D’autre part, il y a un énorme télescopage entre l’UE et l’OMC qui exige une concurrence internationale quasi illimitée et qui fait de l’UE, un véritable panier percé. Nous reviendrons tôt ou tard à une réglementation qui mettra fin aux agissements des chevaliers d’industrie et autres prédateurs qui ont phagocyté l’Economie, dans le seul but est de faire du fric, au détriment des populations qu’ils rançonnent sans scrupules.
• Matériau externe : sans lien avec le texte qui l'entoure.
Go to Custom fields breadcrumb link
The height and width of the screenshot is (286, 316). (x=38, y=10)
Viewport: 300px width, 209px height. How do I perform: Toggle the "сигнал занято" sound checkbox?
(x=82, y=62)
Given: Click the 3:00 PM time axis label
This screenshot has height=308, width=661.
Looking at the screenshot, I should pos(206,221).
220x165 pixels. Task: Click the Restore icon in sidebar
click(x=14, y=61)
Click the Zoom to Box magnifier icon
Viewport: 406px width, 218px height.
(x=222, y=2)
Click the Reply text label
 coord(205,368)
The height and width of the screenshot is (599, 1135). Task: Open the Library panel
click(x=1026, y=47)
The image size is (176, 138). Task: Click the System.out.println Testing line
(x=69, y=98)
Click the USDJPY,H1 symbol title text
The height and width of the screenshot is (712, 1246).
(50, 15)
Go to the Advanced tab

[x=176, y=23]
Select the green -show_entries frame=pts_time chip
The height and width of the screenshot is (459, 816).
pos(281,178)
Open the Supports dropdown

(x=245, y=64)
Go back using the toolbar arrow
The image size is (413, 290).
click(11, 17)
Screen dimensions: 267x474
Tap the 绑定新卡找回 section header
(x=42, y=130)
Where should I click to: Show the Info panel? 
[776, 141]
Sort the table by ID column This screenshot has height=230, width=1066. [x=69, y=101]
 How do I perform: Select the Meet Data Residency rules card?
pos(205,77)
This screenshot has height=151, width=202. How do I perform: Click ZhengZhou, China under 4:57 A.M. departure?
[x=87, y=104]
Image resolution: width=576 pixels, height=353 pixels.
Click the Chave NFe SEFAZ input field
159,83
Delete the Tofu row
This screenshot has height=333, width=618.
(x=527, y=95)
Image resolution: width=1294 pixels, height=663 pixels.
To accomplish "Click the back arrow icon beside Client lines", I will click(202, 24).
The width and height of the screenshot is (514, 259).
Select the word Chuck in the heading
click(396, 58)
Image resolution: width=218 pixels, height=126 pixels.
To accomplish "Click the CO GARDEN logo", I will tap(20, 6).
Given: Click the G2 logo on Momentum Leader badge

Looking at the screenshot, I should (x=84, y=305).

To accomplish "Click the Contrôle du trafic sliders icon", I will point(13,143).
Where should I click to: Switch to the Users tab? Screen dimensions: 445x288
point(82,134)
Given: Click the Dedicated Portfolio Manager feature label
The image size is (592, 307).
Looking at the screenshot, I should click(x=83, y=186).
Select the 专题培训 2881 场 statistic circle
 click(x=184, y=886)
Il faudrait avoir le courage de reconnaître que l’Economie Européenne et mondiale fonctionne comme une circulation routière sans code de la route.
Dans ces conditions, une organisation équitable des échanges internationaux, n’englobant que certains secteurs et permettant ainsi à chaque pays, de sauvegarder les activités économiques essentielles à sa survie, me paraît indispensable. Le grand melting-pot économique actuel n’a pas beaucoup d’avenir, tant au niveau Européen que mondial. Plus on tardera à s’en défaire, plus la pente à remonter sera raide. Alors, si nous ne voulons pas que les frontières de l’Europe se referment brutalement, comme des huîtres à marée basse, nous devons revoir entièrement l’organisation de l’Economie Européenne et mondiale, dans le sens du partage évoqué plus haut. Il est fort à parier que les textes qui fixeront cette réforme, seront d’une limpidité totale. Au contraire, le texte de la Constitution si tortueux, voire tordu, qu’il est pratiquement incompréhensible d’après une déclaration péremptoire de Cohn Bendit sur France-Inter, courant Octobre. Cela ne l’empêche pas de prôner le OUI. Il est vrai que ce trublion n’en est pas à une contradiction près. Mais pour une fois qu’il dit quelque chose d’intéressant…

En fin de compte, c’est la conjoncture qui va nous mettre tous d’accord. Avec un baril de pétrole en folie, nous ne pourrons pas continuer longtemps à acheter à des milliers de kilomètres, certains biens de consommation courante qui pourraient être fabriqués localement, avec une rentabilité largement suffisante grâce aux économies d’énergie et d’argent réalisées sur le transport et grâce à une technologie moderne qui est prête à l’emploi, depuis belle lurette.

M.E. (Génération Ecologie 74)., le lundi 1er novembre,
en ce jour de la Toussaint, a.d. 2004.